Table 2. Design dimensions for 3λ_g/4 open-ended stubs (Units: mm).

Parameters	Dimensions	Parameters	Dimensions
Lo	20.5	Wo	0.4
Lx	19.8	Wx	0.23
Lr	37.98	Wm	1.8
Lt	17.2	Dm	Diode
Im	Inductor	-	-

.

In the second case, either λ_g/4 open-ended stubs or λ_g/2 short-ended stubs are used to achieve the wideband or narrowband bandwidth respectively. The proposed design is shown in Figure 9b. The reconfigurability is achieved by connecting or disconnecting two PIN diodes along with one RF choke inductor of 82 nH. For improving the out-of-band response, parallel-coupled lines (PCLs) of length λ_g/4 are connected at the input/output ports instead of uniform transmission lines. Moreover, filtering characteristics are further improved by integrating short-ended stubs of length λ_g/4 along with PCLs. Figure 10 clearly shows that adding PCLs lines integrated with short-ended stubs significantly improves the upper stopband response. The detailed dimensions of the proposed second reconfigurable bandwidth BPF design are presented in

Table 3. Design dimensions for λ_g/2 short-ended stubs (Units: mm).

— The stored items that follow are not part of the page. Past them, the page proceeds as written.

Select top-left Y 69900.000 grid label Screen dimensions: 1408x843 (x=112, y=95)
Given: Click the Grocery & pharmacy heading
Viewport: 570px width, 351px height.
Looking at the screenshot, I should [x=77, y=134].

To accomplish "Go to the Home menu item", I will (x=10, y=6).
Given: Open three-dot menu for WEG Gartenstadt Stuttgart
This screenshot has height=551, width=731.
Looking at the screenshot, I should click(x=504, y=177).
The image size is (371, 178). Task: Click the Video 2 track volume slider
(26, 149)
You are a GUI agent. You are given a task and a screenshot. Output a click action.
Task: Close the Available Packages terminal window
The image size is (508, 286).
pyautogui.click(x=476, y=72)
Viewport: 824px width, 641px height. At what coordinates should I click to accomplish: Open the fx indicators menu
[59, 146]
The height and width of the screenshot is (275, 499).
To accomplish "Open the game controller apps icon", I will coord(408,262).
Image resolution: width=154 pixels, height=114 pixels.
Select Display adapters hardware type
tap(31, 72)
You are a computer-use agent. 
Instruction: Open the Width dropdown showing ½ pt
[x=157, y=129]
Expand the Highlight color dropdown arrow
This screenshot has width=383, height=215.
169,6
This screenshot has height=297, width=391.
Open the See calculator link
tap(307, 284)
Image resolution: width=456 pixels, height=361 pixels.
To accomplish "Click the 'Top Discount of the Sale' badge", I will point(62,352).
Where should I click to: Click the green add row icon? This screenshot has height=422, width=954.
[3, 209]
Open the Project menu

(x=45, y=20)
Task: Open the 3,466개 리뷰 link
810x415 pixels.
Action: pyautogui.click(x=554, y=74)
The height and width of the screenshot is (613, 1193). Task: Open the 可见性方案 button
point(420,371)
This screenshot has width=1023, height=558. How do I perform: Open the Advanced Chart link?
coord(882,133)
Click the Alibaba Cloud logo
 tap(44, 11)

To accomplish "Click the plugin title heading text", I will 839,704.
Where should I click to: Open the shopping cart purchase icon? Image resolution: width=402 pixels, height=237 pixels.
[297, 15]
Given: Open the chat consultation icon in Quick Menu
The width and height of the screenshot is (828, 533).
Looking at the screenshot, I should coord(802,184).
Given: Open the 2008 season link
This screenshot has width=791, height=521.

Parameters	Dimensions	Parameters	Dimensions
Ls	20.5	Ws	0.4
Lcp	19.8	Wcp	0.23
Lm	37.98	Wm	1.8
Lr	17.2	Gcp	0.23

.

5. Prototypes Fabrication and Measurement Results

A detailed analysis of a square ring resonator loaded with λ_g/4 (open-ended stubs), λ_g/2 (short-ended stubs), and 3λ_g/4 (open-ended stubs) was performed. The detailed mathematical equations are derived for resonant frequencies and presented in the aforementioned sections. Based on these interpretations, two reconfigurable bandwidth BPFs were proposed. In order to validate the designs, the proposed prototypes of reconfigurable bandwidth BPFs at 2.4 GHz were fabricated and experimental results evaluated. The substrate Rogers 4003C substrate with ε_r = 3.55, tanδ = 0.0027 with substrate thickness 0.813 mm is used for prototypes fabrication. The standard PCB milling machine ProtoMatH100 (LPKF, Laser and Electronics, Garbsen, Germany) was used to form the layout of reconfigurable filters and S-parameter measurements were conducted with an Agilent E8363B Vector Network Analyzer (Agilent, California, USA). Two PIN diodes were used as switching elements to connect and disconnect between λ/4 and 3λ/4 open-ended stubs for wideband and narrowband states respectively. For biasing, a 3V DC voltage source was applied in series with a resistor and an inductor (82 nH) as RF choke. Three RF chokes are attached to the biasing pads as shown in Figure 9a.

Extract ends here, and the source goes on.